How Far is Too Far?

Simply Me
Gendered Violence
Published in
5 min readMar 15, 2018

The creditor and debtor relationship in Western society normalizing the culture of revenge that invites violence within through the legitimization of the justice system.

How Far is Too Far? At what point do we ask ourselves is this necessary? Will we ever be satisfied?

In Western Society, we have created what Friedrich Nietzsche labels as a creditor and debtor relationship, to where we justify enacting revenge on the debtor as a form of justice. We have built a system where we gain pleasure from causing our debtors pain and suscepting them to a world of vulnerability to violence. My question is how far in revenge is too far and why is it that we feel we are owed this pleasure in dehumanizing another individual?

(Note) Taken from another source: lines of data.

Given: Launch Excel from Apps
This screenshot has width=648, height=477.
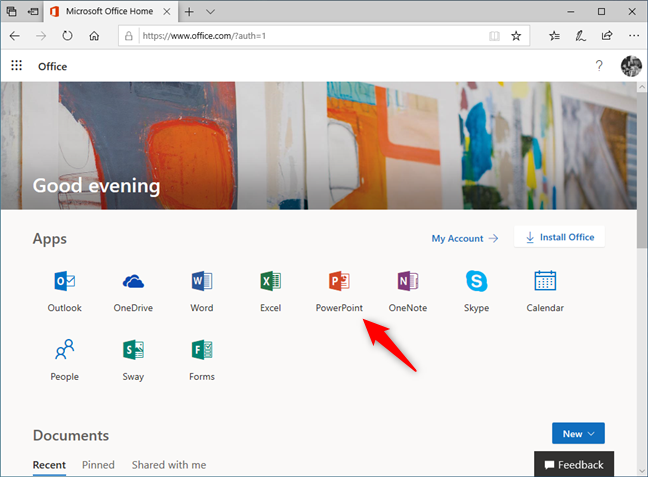Looking at the screenshot, I should coord(270,283).
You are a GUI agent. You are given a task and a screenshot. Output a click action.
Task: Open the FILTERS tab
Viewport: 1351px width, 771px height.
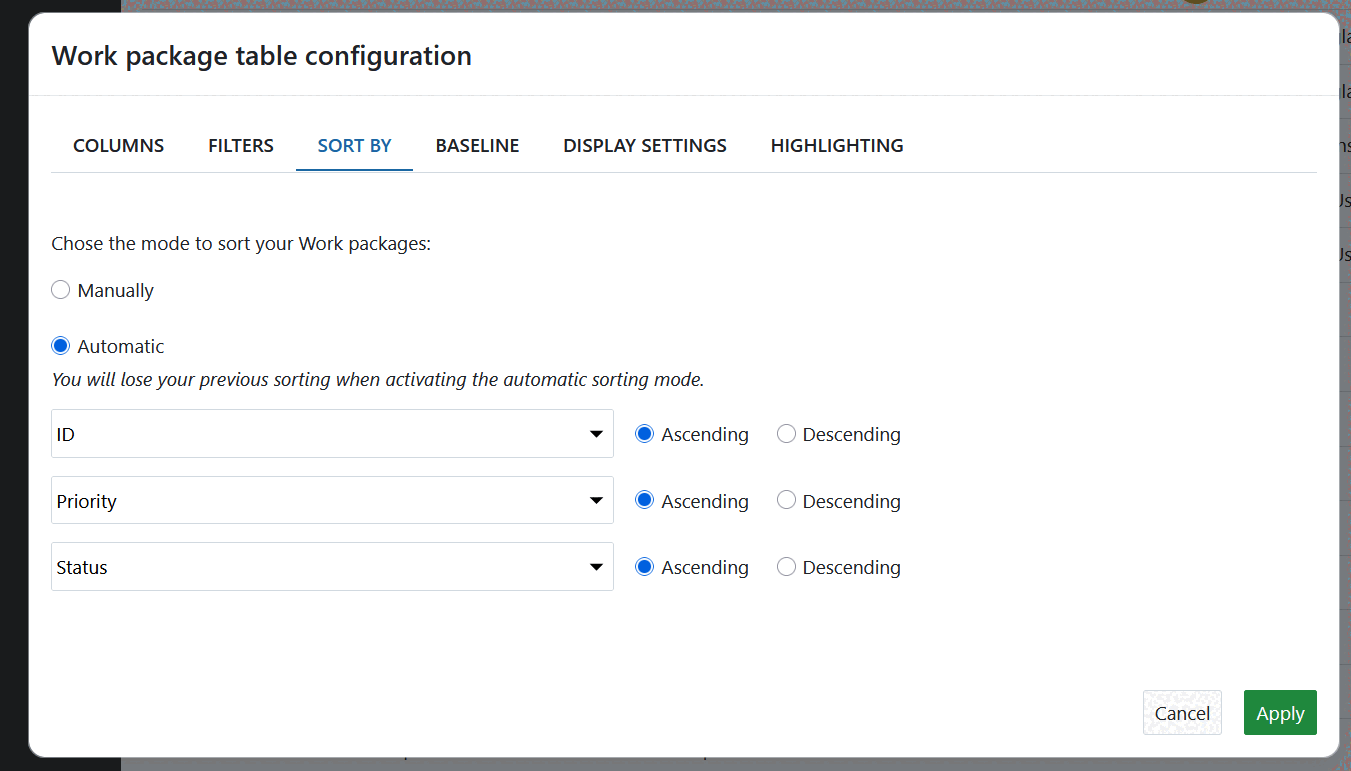pyautogui.click(x=240, y=145)
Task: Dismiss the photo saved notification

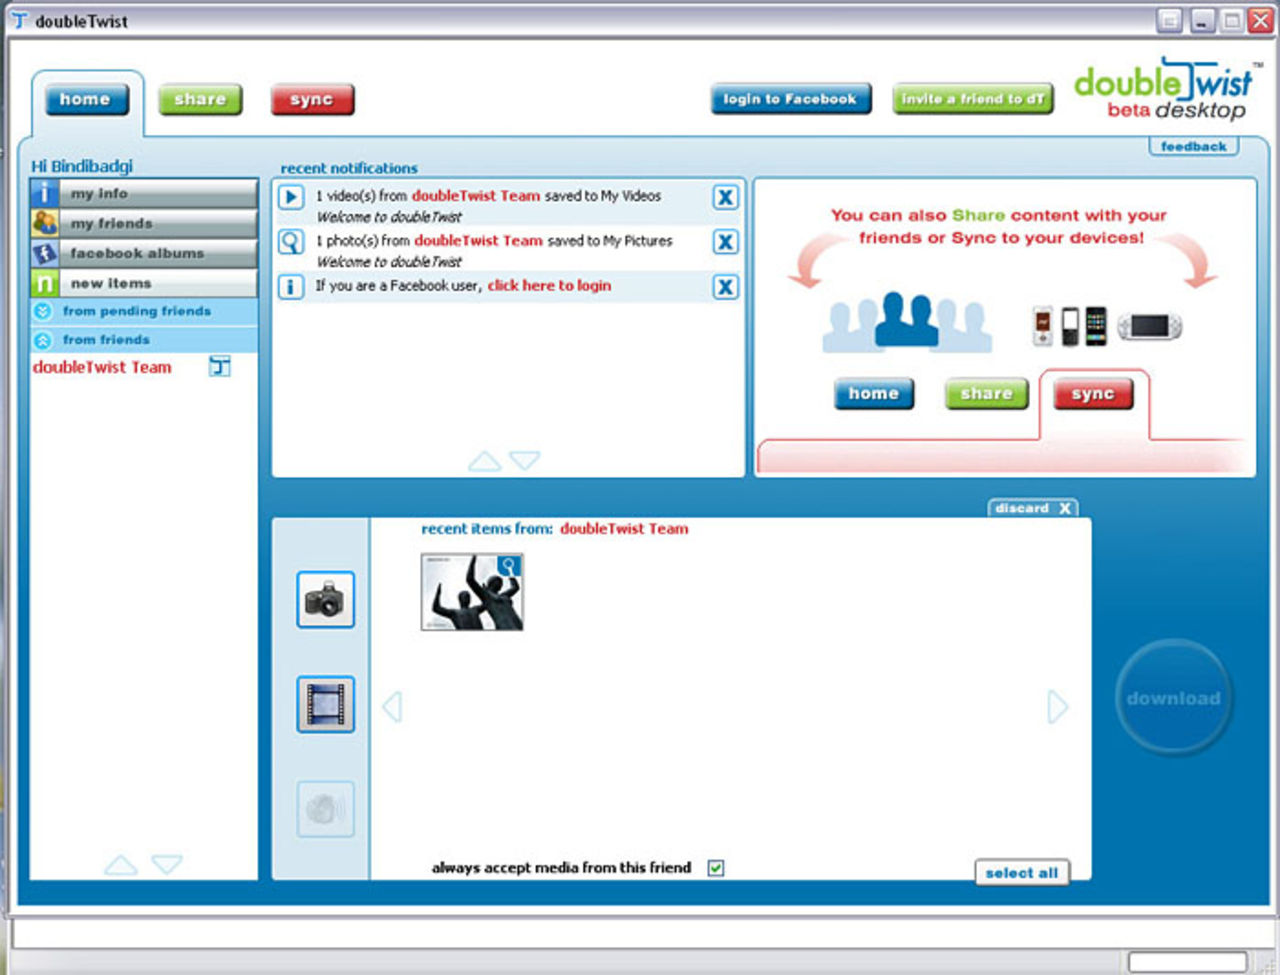Action: point(725,242)
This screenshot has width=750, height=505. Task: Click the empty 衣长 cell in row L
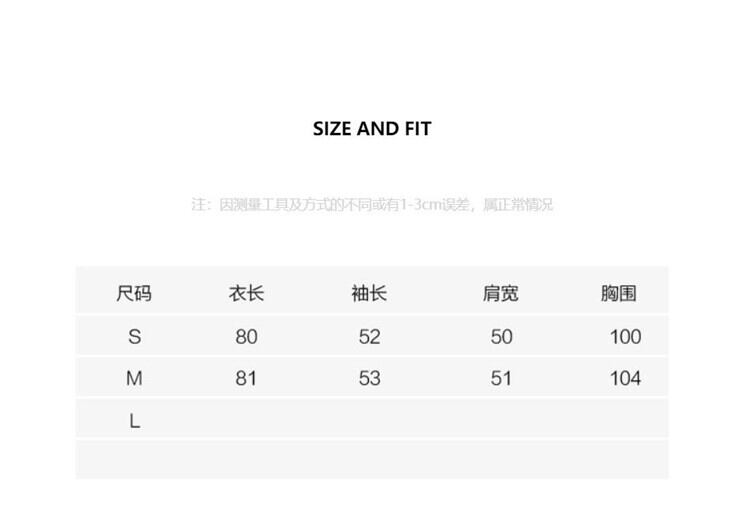click(x=246, y=421)

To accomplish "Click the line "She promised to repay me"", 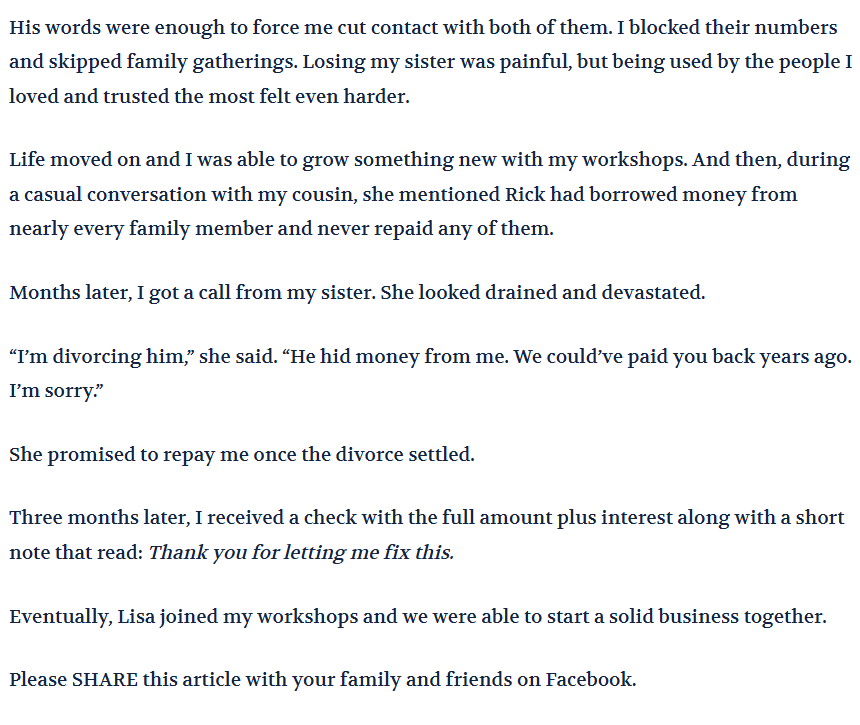I will 242,454.
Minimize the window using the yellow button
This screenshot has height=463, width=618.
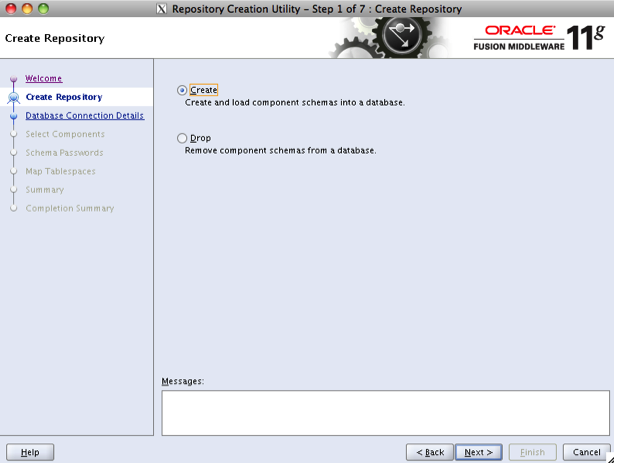pos(27,9)
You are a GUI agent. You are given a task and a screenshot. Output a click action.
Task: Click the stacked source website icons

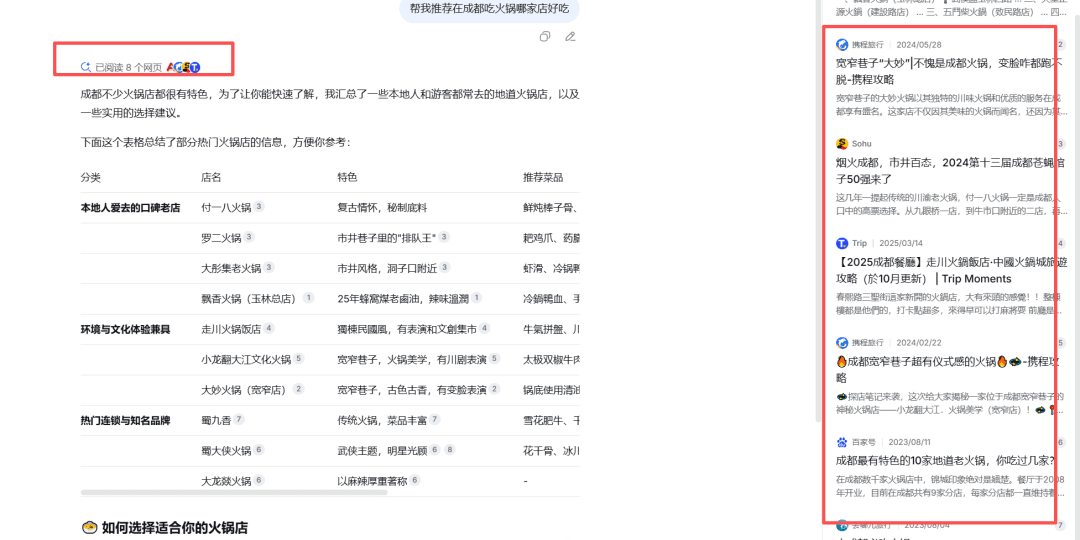(184, 67)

There is a controlled relationship within the creditor and debtor that points back to the basic forms of purchase, sale, exchange, trade, and commerce. Nietzsche states,

“The criminal has earned his punishment because he could have acted otherwise.” Throughout the greatest part of human history, punishment was definitely not imposed because one held the evil-doer responsible for his deed, that is, not under the presupposition that only the guilty one is to be punished.

Crazy to think revenge is a natural feeling when it is socially produced. A world of creditor versus debtor, you screw me over I am going to screw you over twice as hard, is justified not only within Western society but by the one defining structures we have, our government. Nietzsche says this is done through our legal system. Through the justice system we are able to label, try, and punish the debtor and suscept them to more violence within the system while simultaneously retaining our revenge.

While writing this article and researching the topic, I gave a friend a scenario about their mother being murdered along with their entire family to interpret their response on revenge and distinguish the entire creditor and debtor relationship. They responded with, “I would want their entire family to die first so that person could watch and have them suffer as I have, with the ending being their death after some time.” When asked why they felt this act was justified they replied, “because, an eye for an eye.”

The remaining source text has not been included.